• _About this exercise_
Output all the data below verbatim.

►

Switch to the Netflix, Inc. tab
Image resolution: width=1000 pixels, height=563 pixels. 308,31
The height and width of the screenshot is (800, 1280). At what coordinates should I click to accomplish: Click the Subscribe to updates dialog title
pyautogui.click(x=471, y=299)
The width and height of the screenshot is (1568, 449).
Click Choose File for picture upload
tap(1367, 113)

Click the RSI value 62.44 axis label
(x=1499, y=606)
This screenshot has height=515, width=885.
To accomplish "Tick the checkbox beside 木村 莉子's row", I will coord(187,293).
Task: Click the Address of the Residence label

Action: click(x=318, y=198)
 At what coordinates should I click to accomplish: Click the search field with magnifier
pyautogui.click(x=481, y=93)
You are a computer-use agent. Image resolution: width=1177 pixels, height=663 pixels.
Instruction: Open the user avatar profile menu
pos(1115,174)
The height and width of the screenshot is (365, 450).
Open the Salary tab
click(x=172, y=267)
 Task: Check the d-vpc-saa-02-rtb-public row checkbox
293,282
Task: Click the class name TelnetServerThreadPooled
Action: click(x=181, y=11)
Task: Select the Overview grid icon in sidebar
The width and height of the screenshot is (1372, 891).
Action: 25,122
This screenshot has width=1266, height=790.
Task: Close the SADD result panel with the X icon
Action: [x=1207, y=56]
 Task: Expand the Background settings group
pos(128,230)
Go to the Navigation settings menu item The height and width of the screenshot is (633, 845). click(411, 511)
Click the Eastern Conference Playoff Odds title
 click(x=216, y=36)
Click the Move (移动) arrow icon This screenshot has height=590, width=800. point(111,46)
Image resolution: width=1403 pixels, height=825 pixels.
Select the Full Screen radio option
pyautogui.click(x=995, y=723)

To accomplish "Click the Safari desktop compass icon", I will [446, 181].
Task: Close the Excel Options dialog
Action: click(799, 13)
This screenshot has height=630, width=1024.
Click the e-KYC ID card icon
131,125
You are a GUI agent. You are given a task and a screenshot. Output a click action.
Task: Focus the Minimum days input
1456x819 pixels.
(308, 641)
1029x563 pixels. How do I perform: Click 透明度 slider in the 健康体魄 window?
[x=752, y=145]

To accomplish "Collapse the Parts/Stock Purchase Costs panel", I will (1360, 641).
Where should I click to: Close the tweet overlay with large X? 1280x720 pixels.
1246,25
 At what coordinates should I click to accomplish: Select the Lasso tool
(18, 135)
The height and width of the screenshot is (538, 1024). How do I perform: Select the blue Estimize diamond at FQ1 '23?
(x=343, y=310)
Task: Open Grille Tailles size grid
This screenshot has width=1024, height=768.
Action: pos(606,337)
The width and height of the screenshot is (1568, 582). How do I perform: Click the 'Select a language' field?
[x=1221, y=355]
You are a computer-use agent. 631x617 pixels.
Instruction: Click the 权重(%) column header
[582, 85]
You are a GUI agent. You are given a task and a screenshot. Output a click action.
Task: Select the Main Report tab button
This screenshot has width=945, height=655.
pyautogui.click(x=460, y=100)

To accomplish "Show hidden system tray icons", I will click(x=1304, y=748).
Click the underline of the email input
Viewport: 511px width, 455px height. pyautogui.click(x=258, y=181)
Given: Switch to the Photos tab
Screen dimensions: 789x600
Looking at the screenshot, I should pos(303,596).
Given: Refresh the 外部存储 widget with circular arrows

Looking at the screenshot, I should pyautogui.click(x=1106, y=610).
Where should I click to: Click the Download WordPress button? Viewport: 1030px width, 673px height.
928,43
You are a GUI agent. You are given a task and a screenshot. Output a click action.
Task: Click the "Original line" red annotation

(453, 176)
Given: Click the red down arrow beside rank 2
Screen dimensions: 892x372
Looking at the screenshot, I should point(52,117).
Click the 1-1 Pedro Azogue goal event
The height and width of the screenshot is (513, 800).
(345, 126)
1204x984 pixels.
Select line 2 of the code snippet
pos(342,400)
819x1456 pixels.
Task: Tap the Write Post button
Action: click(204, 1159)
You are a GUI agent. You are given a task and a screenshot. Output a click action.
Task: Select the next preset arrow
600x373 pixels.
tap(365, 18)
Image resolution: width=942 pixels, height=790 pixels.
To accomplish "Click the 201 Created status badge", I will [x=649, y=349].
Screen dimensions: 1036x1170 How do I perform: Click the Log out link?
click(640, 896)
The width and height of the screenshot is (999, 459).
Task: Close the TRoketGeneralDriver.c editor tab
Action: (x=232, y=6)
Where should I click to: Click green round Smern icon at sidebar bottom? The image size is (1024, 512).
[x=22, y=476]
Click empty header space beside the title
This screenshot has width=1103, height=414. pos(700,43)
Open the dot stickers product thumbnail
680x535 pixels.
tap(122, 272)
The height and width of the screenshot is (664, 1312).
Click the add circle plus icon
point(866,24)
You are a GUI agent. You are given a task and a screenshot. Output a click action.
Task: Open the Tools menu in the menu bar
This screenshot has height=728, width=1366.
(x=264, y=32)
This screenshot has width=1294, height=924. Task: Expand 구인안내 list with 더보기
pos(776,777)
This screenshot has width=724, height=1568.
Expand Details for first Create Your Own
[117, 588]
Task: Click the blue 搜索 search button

◄

• _Output for this exercise_
Switch to the Netflix, Inc. tab
Image resolution: width=1000 pixels, height=563 pixels. 308,31
The height and width of the screenshot is (800, 1280). At what coordinates should I click to accomplish: Click the Subscribe to updates dialog title
pyautogui.click(x=471, y=299)
The width and height of the screenshot is (1568, 449).
Click Choose File for picture upload
tap(1367, 113)

Click the RSI value 62.44 axis label
(x=1499, y=606)
This screenshot has height=515, width=885.
To accomplish "Tick the checkbox beside 木村 莉子's row", I will coord(187,293).
Task: Click the Address of the Residence label

Action: click(x=318, y=198)
 At what coordinates should I click to accomplish: Click the search field with magnifier
pyautogui.click(x=481, y=93)
You are a computer-use agent. Image resolution: width=1177 pixels, height=663 pixels.
Instruction: Open the user avatar profile menu
pos(1115,174)
The height and width of the screenshot is (365, 450).
Open the Salary tab
click(x=172, y=267)
 Task: Check the d-vpc-saa-02-rtb-public row checkbox
293,282
Task: Click the class name TelnetServerThreadPooled
Action: click(x=181, y=11)
Task: Select the Overview grid icon in sidebar
The width and height of the screenshot is (1372, 891).
Action: 25,122
This screenshot has width=1266, height=790.
Task: Close the SADD result panel with the X icon
Action: [x=1207, y=56]
 Task: Expand the Background settings group
pos(128,230)
Go to the Navigation settings menu item The height and width of the screenshot is (633, 845). click(411, 511)
Click the Eastern Conference Playoff Odds title
 click(x=216, y=36)
Click the Move (移动) arrow icon This screenshot has height=590, width=800. point(111,46)
Image resolution: width=1403 pixels, height=825 pixels.
Select the Full Screen radio option
pyautogui.click(x=995, y=723)

To accomplish "Click the Safari desktop compass icon", I will [446, 181].
Task: Close the Excel Options dialog
Action: click(799, 13)
This screenshot has height=630, width=1024.
Click the e-KYC ID card icon
131,125
You are a GUI agent. You are given a task and a screenshot. Output a click action.
Task: Focus the Minimum days input
1456x819 pixels.
(308, 641)
1029x563 pixels. How do I perform: Click 透明度 slider in the 健康体魄 window?
[x=752, y=145]

To accomplish "Collapse the Parts/Stock Purchase Costs panel", I will (1360, 641).
Where should I click to: Close the tweet overlay with large X? 1280x720 pixels.
1246,25
 At what coordinates should I click to accomplish: Select the Lasso tool
(18, 135)
The height and width of the screenshot is (538, 1024). How do I perform: Select the blue Estimize diamond at FQ1 '23?
(x=343, y=310)
Task: Open Grille Tailles size grid
This screenshot has width=1024, height=768.
Action: pos(606,337)
The width and height of the screenshot is (1568, 582). How do I perform: Click the 'Select a language' field?
[x=1221, y=355]
You are a computer-use agent. 631x617 pixels.
Instruction: Click the 权重(%) column header
[582, 85]
You are a GUI agent. You are given a task and a screenshot. Output a click action.
Task: Select the Main Report tab button
This screenshot has width=945, height=655.
pyautogui.click(x=460, y=100)

To accomplish "Show hidden system tray icons", I will click(x=1304, y=748).
Click the underline of the email input
Viewport: 511px width, 455px height. pyautogui.click(x=258, y=181)
Given: Switch to the Photos tab
Screen dimensions: 789x600
Looking at the screenshot, I should pos(303,596).
Given: Refresh the 外部存储 widget with circular arrows

Looking at the screenshot, I should pyautogui.click(x=1106, y=610).
Where should I click to: Click the Download WordPress button? Viewport: 1030px width, 673px height.
928,43
You are a GUI agent. You are given a task and a screenshot. Output a click action.
Task: Click the "Original line" red annotation

(453, 176)
Given: Click the red down arrow beside rank 2
Screen dimensions: 892x372
Looking at the screenshot, I should point(52,117).
Click the 1-1 Pedro Azogue goal event
The height and width of the screenshot is (513, 800).
(345, 126)
1204x984 pixels.
Select line 2 of the code snippet
pos(342,400)
819x1456 pixels.
Task: Tap the Write Post button
Action: click(204, 1159)
You are a GUI agent. You are given a task and a screenshot. Output a click action.
Task: Select the next preset arrow
600x373 pixels.
tap(365, 18)
Image resolution: width=942 pixels, height=790 pixels.
To accomplish "Click the 201 Created status badge", I will [x=649, y=349].
Screen dimensions: 1036x1170 How do I perform: Click the Log out link?
click(640, 896)
The width and height of the screenshot is (999, 459).
Task: Close the TRoketGeneralDriver.c editor tab
Action: (x=232, y=6)
Where should I click to: Click green round Smern icon at sidebar bottom? The image size is (1024, 512).
[x=22, y=476]
Click empty header space beside the title
This screenshot has width=1103, height=414. pos(700,43)
Open the dot stickers product thumbnail
680x535 pixels.
tap(122, 272)
The height and width of the screenshot is (664, 1312).
Click the add circle plus icon
point(866,24)
You are a GUI agent. You are given a task and a screenshot. Output a click action.
Task: Open the Tools menu in the menu bar
This screenshot has height=728, width=1366.
(x=264, y=32)
This screenshot has width=1294, height=924. Task: Expand 구인안내 list with 더보기
pos(776,777)
This screenshot has width=724, height=1568.
Expand Details for first Create Your Own
[117, 588]
Task: Click the blue 搜索 search button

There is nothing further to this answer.